In fact, there’s precedent for the utility of scrutinizing rodent sperm for exactly this purpose, says William Breed, a reproductive biologist at the University of Adelaide who has dedicated his career to the study of sperm in Australia’s rodents and marsupials. Breed’s previous work has identified at least two cases in which very different forms of sperm appear in males supposedly of the same mouse or rat species, hinting at the possibility that some subpopulations have begun to drift apart genetically.
But the system is far from perfect. For one thing, sperm are finicky, and there can be quite a bit of variation in how they develop. Within a single species—or even a single individual—not all sperm are identical. Sperm are churned out en masse throughout a male’s lifetime, and suffer high rates of DNA mutation. These sensitive swimmers are also prone to shapeshifting in response to changing environments, which can introduce stress or toxins, Fisher explains. Little tweaks in sperm anatomy can even occur over time as an individual ages, or when he comes into heat during the mating season, Breed adds.
With such caveats in mind, Breed says, researchers leading future studies will need to be conscious of changing conditions to get an accurate picture of these eccentric ejaculates. What’s more, several of the species surveyed in the current study were represented by only one individual—and though the researchers collected at least 50 sperm from each species, the build of one rodent’s sperm isn’t necessarily representative of his brethren.
Regardless of its utility for species identification, this study highlights the incredible range of sperm shapes and sizes—even within a single group of rodents, says Hopi Hoekstra, an evolutionary biologist at Harvard University who did not participate in the research. And in the future, this kind of diversity could speak volumes about these and other understudied species.

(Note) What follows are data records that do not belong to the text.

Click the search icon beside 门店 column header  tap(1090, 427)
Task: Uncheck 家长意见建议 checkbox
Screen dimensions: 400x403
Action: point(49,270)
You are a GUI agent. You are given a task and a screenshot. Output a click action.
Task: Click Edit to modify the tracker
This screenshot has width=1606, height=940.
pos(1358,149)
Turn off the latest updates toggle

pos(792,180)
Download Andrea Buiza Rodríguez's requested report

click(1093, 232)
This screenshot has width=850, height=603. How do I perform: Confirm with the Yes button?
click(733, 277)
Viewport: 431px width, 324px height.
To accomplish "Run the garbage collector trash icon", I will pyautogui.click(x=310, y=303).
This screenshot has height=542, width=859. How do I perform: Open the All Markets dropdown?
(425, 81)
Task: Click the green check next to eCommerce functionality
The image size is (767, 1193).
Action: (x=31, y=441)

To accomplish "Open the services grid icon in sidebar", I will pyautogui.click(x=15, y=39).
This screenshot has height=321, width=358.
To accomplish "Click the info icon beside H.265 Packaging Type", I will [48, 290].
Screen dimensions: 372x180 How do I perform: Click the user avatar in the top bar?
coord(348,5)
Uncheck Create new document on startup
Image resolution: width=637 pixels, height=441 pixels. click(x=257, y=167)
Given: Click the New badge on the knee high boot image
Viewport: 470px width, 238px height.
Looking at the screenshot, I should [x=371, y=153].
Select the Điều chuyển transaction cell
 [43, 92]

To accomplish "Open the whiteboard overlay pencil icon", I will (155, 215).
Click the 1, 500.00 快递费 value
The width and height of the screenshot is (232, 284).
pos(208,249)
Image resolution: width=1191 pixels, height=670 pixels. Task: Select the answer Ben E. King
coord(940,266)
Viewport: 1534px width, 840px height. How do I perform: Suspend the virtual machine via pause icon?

Sperm vary immensely across the tree of life. Fruit flies, for instance, can produce sperm cells that run about 20 times the length of their own bodies. But rodents in particular—which, by species count, make up about 40 percent of mammals—seem to really run the gamut of this manly morphology.
And the heterogeneity isn’t just for kicks. Sperm architecture, for instance, might be intricately linked to sexual behavior. Sperm with longer midpieces, which supply the power necessary to weather the labyrinthine journey to the egg, tend to swim faster, and are often found in rodent species with more promiscuous males.
Hooked heads—which are especially common in rodents—have also been the source of much study, though the impetus behind their clawed appearance remains mostly mysterious. Some scientists theorize that hooks could come in handy as sperm snake eggward, acting as anchors that allows these stalwart swimmers to lash themselves to the sides of the female reproductive tract. Especially long and curvy hooks might also help sperm speed along by cutting through the current of the vaginal milieu like the bow of a boat.
Currently, too little is known about the South American rodents in question to determine which of these theories will pan out. But de la Sancha hopes studies like his will renew interest in conservation, especially in an era of such rapid species loss and habitat destruction. The clock is ticking—and every new bit of information counts.
“If these species go extinct before we can understand them,” Fisher says, “we won’t know what we’re losing. There’s inherent value in looking at diversity.”